[Start of section]

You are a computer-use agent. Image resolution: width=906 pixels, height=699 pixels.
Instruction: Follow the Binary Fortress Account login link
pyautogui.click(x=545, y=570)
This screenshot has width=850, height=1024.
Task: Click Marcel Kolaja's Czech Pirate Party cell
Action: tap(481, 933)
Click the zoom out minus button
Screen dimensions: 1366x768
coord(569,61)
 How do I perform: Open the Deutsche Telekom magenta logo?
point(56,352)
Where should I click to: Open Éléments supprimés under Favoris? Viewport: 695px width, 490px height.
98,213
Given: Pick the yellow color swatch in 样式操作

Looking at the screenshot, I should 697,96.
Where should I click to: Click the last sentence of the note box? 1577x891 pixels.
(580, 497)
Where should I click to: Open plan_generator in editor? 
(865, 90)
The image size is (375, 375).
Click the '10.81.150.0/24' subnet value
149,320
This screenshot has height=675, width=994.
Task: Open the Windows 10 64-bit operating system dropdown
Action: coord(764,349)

[End of section]

*Directions:*
Render every record verbatim. Nothing should be left out.

*Written reply:*
You are a computer-use agent. Image resolution: width=906 pixels, height=699 pixels.
Instruction: Follow the Binary Fortress Account login link
pyautogui.click(x=545, y=570)
This screenshot has width=850, height=1024.
Task: Click Marcel Kolaja's Czech Pirate Party cell
Action: tap(481, 933)
Click the zoom out minus button
Screen dimensions: 1366x768
coord(569,61)
 How do I perform: Open the Deutsche Telekom magenta logo?
point(56,352)
Where should I click to: Open Éléments supprimés under Favoris? Viewport: 695px width, 490px height.
98,213
Given: Pick the yellow color swatch in 样式操作

Looking at the screenshot, I should 697,96.
Where should I click to: Click the last sentence of the note box? 1577x891 pixels.
(580, 497)
Where should I click to: Open plan_generator in editor? 
(865, 90)
The image size is (375, 375).
Click the '10.81.150.0/24' subnet value
149,320
This screenshot has height=675, width=994.
Task: Open the Windows 10 64-bit operating system dropdown
Action: coord(764,349)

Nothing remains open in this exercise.